- [WHAT IS NEEDED] Express the items as a two-column CSV with the columns instruction and answer, one row per item, and each value in a single quoted field with line breaks replaced by spaces. Begin at the line that has "The height and" and stop after the line that has "will click(x=85, y=394).".

┌──

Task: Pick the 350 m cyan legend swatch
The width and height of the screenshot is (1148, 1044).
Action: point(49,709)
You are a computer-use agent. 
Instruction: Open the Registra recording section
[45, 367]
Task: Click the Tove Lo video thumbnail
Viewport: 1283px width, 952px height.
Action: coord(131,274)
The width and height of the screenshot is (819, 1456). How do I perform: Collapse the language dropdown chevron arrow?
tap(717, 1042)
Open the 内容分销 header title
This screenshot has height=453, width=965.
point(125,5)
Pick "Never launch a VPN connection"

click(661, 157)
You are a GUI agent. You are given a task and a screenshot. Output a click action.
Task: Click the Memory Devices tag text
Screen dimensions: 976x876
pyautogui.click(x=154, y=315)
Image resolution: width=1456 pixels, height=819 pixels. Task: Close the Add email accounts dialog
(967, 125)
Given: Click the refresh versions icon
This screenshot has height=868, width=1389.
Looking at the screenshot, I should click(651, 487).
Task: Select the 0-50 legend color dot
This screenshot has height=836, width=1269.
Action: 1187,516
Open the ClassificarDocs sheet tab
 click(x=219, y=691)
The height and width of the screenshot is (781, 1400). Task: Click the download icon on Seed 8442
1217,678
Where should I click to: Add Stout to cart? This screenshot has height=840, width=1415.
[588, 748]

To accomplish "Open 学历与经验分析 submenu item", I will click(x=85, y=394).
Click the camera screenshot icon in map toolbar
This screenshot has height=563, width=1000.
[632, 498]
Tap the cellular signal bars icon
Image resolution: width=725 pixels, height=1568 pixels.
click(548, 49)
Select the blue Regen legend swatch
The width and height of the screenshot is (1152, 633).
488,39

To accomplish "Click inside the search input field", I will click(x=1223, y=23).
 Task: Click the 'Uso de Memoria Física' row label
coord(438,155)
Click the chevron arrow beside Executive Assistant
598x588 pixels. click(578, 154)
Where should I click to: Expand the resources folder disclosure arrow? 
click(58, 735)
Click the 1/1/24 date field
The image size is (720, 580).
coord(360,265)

└──

- [ANSWER FOR THIS EXERCISE]
instruction,answer
"The height and width of the screenshot is (781, 1400). Task: Click the download icon on Seed 8442","1217,678"
"Where should I click to: Add Stout to cart? This screenshot has height=840, width=1415.","[588, 748]"
"To accomplish ""Open 学历与经验分析 submenu item"",","I will click(x=85, y=394)."